* [Source excerpt]:
_ _ _ _
Photograph courtesy of Tricia Wilson Nguyen. |
CL: What is the quality you most like in a needleworker?
TWN: A sense of adventure-too many embroiderers want to reproduce
the teacher or designer's project exactly. I absolutely love it
when someone changes my colors or extends my designs, no matter
how it changes my original intent. It shows their ability to think
outside the box and approach their work creatively. I am never offended.
CL: What do you most deplore in needlework?
TWN: Our own devaluation of the art form. As women, we should
be representing our work with dignity and demanding respect from
the rest of the world. I have found in my engineering career that
if I speak about needlework and what I do with my head held high
and show how it has influenced my engineering inventions, others
will respect it. My work in embroidery is on my list of accomplishments
when the president of my engineering company introduces me to generals
in the Pentagon, a fact that they use to justify spending large
amounts of research and development dollars on our work. Now that's
respect!
CL: Who are your heroes in needlework?
TWN: Mary-Dick Diggs and Lamora Haidar. Mary-Dick Diggs was
a warm, intelligent, and talented embroiderer who made significant
contributions promoting the learning of skilled techniques. She
always pushed me to perfect what I was working on, and her fantastic
mind could remember obscure facts about the families of the hundreds
of students she mentored. Lamora Haidar, the owner of Access Commodities,
is virtually unknown to the average stitcher, but it is her knowledge
of historical embroidery and her drive to bring back high-quality
materials that have made possible much of the variety of materials
that have reappeared in the past twenty years.
_ _ _ _
[Saved data entries]
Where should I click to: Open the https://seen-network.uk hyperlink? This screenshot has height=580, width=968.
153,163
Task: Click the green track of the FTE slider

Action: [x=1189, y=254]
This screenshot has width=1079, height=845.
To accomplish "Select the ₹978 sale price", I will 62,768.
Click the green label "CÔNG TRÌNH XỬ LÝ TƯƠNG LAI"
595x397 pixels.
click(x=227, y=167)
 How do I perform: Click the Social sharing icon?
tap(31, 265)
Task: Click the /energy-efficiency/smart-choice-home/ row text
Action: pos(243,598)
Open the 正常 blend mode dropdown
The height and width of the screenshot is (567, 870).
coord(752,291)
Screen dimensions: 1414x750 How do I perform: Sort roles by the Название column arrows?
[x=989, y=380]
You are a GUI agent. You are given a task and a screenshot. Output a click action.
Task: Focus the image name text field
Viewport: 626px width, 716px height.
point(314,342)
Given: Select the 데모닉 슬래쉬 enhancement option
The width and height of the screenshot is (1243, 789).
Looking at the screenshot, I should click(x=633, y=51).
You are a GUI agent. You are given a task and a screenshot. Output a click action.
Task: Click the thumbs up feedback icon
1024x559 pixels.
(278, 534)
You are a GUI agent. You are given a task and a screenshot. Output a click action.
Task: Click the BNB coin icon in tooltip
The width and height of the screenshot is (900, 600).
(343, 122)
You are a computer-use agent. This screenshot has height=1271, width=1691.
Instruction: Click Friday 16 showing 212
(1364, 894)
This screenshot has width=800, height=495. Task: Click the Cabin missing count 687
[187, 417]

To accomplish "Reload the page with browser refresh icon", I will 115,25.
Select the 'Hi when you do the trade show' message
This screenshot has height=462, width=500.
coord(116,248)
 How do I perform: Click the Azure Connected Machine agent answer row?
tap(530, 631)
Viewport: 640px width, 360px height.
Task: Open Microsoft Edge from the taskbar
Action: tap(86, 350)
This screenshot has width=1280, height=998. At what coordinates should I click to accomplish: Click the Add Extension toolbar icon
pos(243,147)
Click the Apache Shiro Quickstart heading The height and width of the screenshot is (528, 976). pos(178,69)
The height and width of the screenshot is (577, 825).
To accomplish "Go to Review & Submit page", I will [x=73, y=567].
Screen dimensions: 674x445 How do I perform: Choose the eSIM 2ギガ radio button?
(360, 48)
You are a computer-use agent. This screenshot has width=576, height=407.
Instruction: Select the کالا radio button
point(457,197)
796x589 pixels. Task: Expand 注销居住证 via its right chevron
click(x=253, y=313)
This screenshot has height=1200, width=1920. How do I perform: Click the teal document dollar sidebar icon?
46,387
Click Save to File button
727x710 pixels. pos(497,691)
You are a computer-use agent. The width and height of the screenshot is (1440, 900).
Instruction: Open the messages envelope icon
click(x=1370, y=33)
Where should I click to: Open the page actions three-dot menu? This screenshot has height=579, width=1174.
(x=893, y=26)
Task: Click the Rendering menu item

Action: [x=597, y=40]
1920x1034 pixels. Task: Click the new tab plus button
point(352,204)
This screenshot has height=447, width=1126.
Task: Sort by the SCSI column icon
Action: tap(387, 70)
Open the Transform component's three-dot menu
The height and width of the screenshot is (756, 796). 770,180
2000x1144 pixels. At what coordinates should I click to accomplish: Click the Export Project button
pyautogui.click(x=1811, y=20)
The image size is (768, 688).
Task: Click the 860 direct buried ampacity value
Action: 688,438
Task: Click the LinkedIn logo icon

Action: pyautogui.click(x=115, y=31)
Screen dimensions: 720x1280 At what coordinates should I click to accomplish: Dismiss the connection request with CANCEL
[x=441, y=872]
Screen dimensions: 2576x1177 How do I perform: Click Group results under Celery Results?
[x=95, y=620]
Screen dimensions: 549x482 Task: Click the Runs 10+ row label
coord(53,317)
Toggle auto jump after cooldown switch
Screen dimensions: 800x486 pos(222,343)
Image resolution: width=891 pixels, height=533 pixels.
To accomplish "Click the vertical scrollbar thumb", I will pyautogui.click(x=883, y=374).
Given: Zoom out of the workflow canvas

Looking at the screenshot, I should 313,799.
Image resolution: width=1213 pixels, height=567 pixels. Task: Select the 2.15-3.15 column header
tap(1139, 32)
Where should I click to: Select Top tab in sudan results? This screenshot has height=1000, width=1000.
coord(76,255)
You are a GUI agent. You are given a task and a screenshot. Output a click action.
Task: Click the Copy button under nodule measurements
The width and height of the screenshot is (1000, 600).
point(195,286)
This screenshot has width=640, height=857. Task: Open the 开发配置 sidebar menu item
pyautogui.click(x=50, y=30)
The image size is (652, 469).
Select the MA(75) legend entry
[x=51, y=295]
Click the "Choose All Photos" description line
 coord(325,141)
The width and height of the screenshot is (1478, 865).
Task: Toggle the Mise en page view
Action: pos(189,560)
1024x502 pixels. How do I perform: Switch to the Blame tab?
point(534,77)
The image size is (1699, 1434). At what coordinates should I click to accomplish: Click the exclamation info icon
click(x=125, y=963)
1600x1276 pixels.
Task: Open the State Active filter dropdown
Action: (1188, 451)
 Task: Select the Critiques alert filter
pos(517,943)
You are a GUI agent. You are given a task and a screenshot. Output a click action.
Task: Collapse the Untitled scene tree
_ _ _ _
* [Stated exercise]:
Continue the needlework interview from its last sentence onward.

* [Exercise answer]:
CL: What is your greatest fear when doing needlework?
TWN: My greatest fear is that I will never return to the
level of skill I once had. The enjoyment of being able to turn what
is in my head into a reality through my hands is a real thrill.
CL: Which historical needleworker do you most identify with?
TWN: The anonymous professional embroiderer from the sixteenth
or seventeenth centuryI have been constantly flabbergasted by the
imaginative use of materials and invention of new stitches that
I have seen under magnification. There was a love of experimentation
with ways to make new threads and stitches to get new effects that
pushed these embroiderers, making their repetitive work interesting
and challenging for them. I set a particular challenge for myself
with every piece I design, which allows me to grow even when the
piece is destined for commercial use. If I stop challenging myself,
it would become work.
CL: Which stitches do you most overuse?
TWN: Tent stitch. It is a great ground for goldwork and works
up in half the time as cross-stitch so I can get to the really juicy
parts!
CL: What are your favorite stitches?
TWN: My favorite stitches are the complex detached and goldwork
stitches of the seventeenth century. They are challenging, interesting,
and use materials that are difficult to find. When you successfully
work these stitches, you really feel a sense of accomplishment.
CL: Who are your favorite needlework writers?
TWN: Tomasina Beck [author of numerous needlework books,
including The Embroiderer's Story: Needlework from the Renaissance
to the Present Day (1999)] is one of my favorites. Not only
is she a good writer, but she uses such wonderful visuals. I am
a visual person and love to see as many pictures as I can.
CL: If you could change one thing about your needlework,
what would it be?
TWN: I would spend more time on "masterpieces," pieces that
really highlight and stretch my abilities. My current limitations
and watching my talented and creative grandmother lose her sight
make me realize that we should all try to make at least one masterpiece
a year that shows the best we can achieve. Those pieces are very
satisfying.
CL: What is your favorite needlework technique?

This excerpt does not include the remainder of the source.